せっかちな人は何かを伝えられると聞くことをしないで、自分の思い込みで勝手に判断してしまい、後になってから事実を知って、「ああ、そういうことだったのか」ということになったりします。そのような失敗は誰にでもあることですが、同じような失敗は何度も繰り返さないようにする必要があります。

第1段階として何かを伝えられ、第2段階として聞いたとしても、まだ判断するには早いものです。聞いたとしても、当事者の一方だけの話ですと正しい判断をすることが出来ません。箴言18:17(新改訳)は、「最初に訴える者は、相手が来て彼を調べるまでは、正しく見える。」と言います。

確かにそのようなことはあります。当事者の1人だけの話を聞いているとその人が正しく見えますが、もう一方の話を聞いてみると、そちらにも確かに言い分があるということは良くあることです。正しい判断を行うには第3段階として、良く調べる必要があります。

そして良く調べた上で、偶像礼拝が確かな事実であり、偶像礼拝という忌むべきことがイスラエルの中で行われたのだとしたら、彼らは死ななければなりません。とても厳しい裁きです。ただこの文章の内容も正しく理解をする必要があります。

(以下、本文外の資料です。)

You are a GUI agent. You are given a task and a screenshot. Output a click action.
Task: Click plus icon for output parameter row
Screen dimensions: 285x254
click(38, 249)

現代でも世界のいたるとことで天体等にひれ伏す偶像礼拝は存在します。偶像礼拝を行う人は皆、死ななければならないのでしょうか。そのようなことは言っていません。偶像礼拝という忌むべきことが、イスラエルという神の民の共同体の中で行われたのだとしたら、彼らは死ななければならないと言っています。

イスラエルの外で天体にひれ伏す者に対しては特に何も言われていません。天体にひれ伏す者が死ななければならないのは、死によってイスラエルの中から悪を除き去るためです。

4、判決の言葉

偶像礼拝は、それが行われたのか行われていないのか、ある意味で分かり易いものです。その意味で裁きも行い易いものです。しかし中には、訴訟や流血事件、権利争いや傷害に関わるもので、判断の難しいものもあることでしょう。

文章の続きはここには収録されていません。